Un pot-pourri d’autres problèmes
Enfin, même s’ils sont pleinement dotés de ressources et légiférés, les dirigeants japonais devront mettre en œuvre efficacement la nouvelle stratégie de sécurité nationale de Tokyo. Avant tout, ils devront négocier un parcelle d’accords politiques — interagences; intra-coalition ; et avec les États-Unis et d’autres grands partenaires internationaux.
Pour le Japon, un ensemble de tâches importantes reste à accomplir s’il veut atteindre ses objectifs, notamment : s’assurer une main-d’œuvre qualitativement et quantitativement suffisante ; redynamiser la base industrielle de défense ; établir des partenariats nouveaux et diversifiés avec le secteur privé; élaborer de nouvelles doctrines, concepts et formes de commandement et de contrôle ; accélérer l’innovation technologique; et coopérer avec d’autres pays dans le domaine de l’innovation technologique et des ventes militaires à l’étranger.
Adapter l’alliance américano-japonaise aux nouvelles ambitions et capacités de Tokyo pourrait être critique, surtout si les deux pays jugent qu’il est nécessaire de repenser la traditionnelle division « bouclier et lance » du travail des rôles et des missions.

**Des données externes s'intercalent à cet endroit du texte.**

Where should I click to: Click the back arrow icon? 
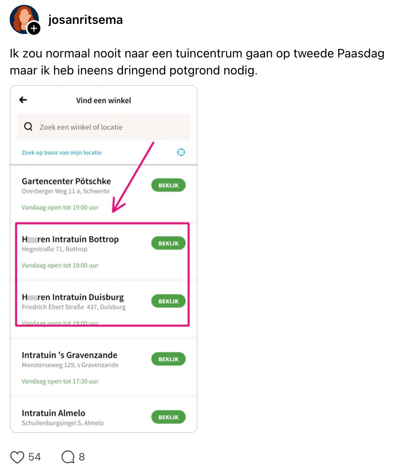(x=23, y=100)
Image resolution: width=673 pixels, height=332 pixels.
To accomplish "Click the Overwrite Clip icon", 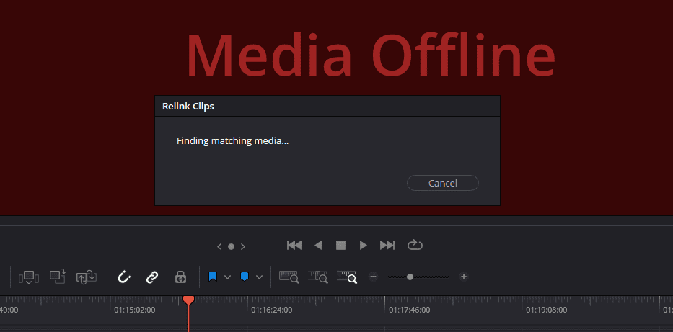I will pos(58,277).

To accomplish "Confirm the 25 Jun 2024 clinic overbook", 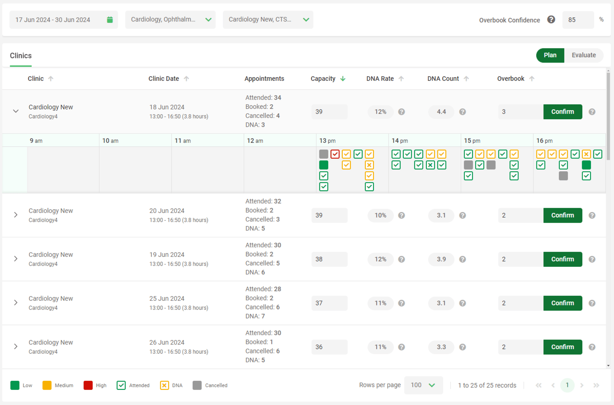I will point(562,303).
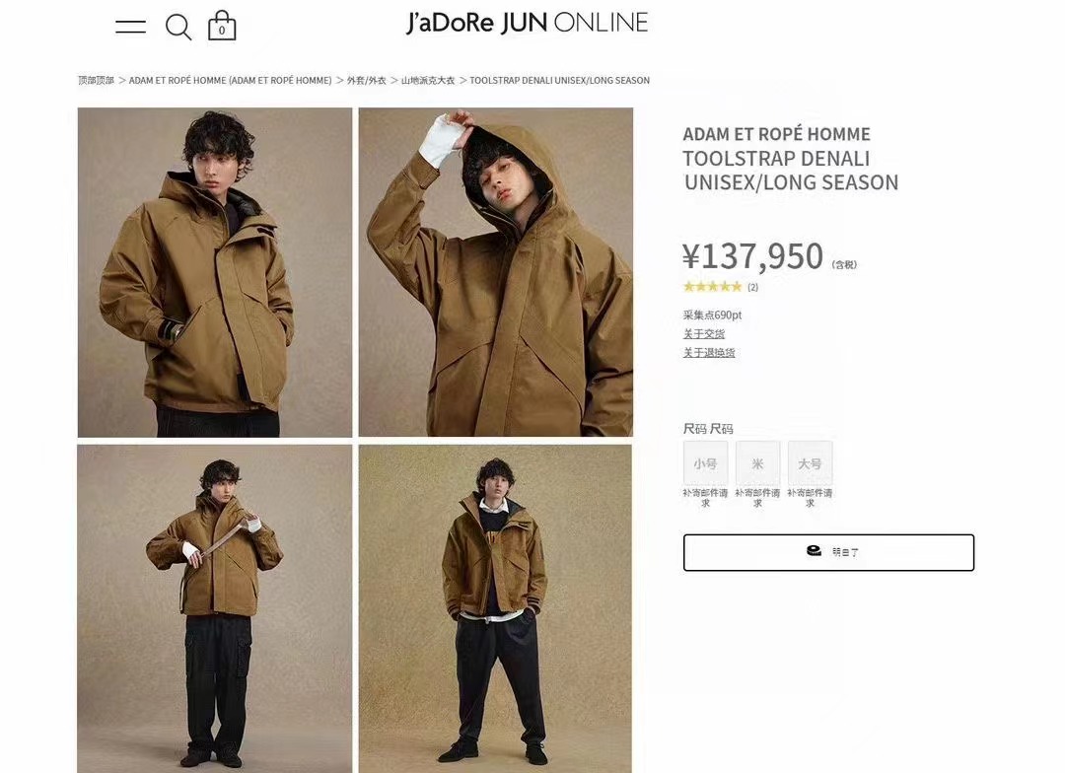The image size is (1065, 773).
Task: View the hands-in-pockets jacket photo
Action: (x=215, y=272)
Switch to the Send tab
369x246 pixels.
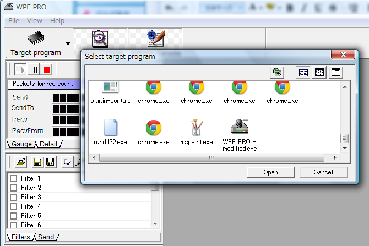tap(46, 237)
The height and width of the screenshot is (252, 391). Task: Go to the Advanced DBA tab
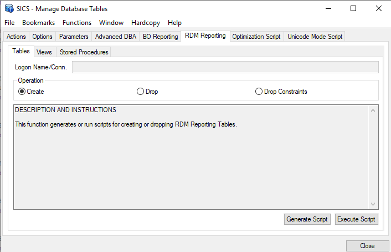(x=115, y=37)
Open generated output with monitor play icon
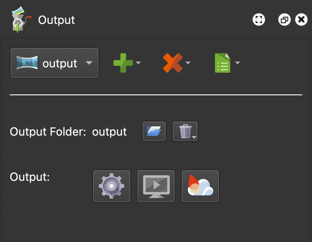 156,186
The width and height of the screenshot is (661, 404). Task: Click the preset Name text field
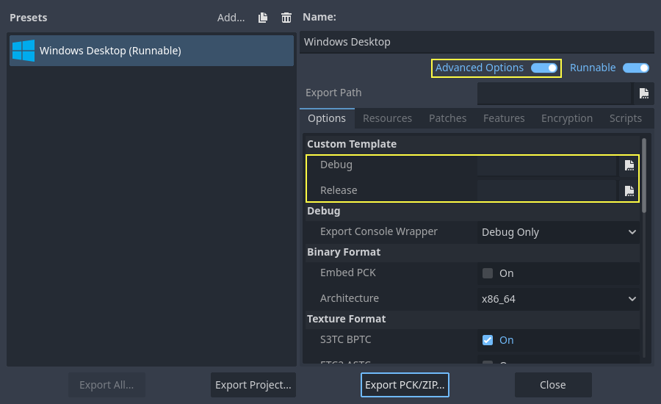click(477, 42)
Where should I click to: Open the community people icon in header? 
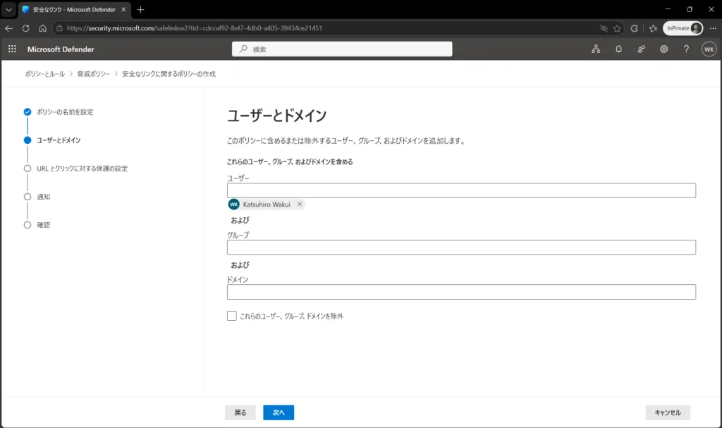click(641, 49)
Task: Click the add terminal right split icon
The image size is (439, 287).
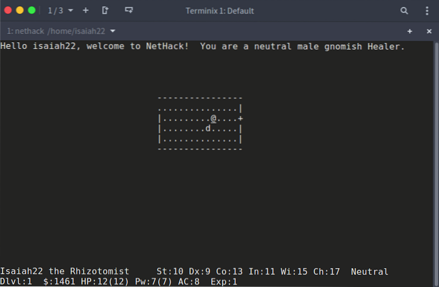Action: click(105, 11)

Et aucun de ces objectifs ne sera poursuivi dans le vide. Les vicissitudes politiques nationales et internationales et les événements inattendus peuvent forcer des ajustements. Le tremblement de terre massif, le tsunami et la catastrophe nucléaire qui ont frappé le Japon en mars 2011 et la guerre en cours de la Russie contre l’Ukraine ne sont que deux exemples de la façon dont des « chocs » imprévus peuvent radicalement remodeler les priorités politiques et stratégiques.
Dernier mot
Souligner la route difficile à parcourir ne vise pas à minimiser l’importance des ambitions contenues dans les nouvelles stratégies de sécurité et de défense nationales du Japon, ni à suggérer qu’une réalisation est peu probable. Au contraire, l’intention est simplement de souligner que malgré les pas en avant audacieux déjà franchis par le Cabinet Kishida, il reste de nombreuses inconnues sur ce qui va suivre et à quel point la voie à suivre sera probablement cahoteuse. Une chose est certaine : beaucoup de travail acharné – tant à Tokyo qu’à Washington – nous attend.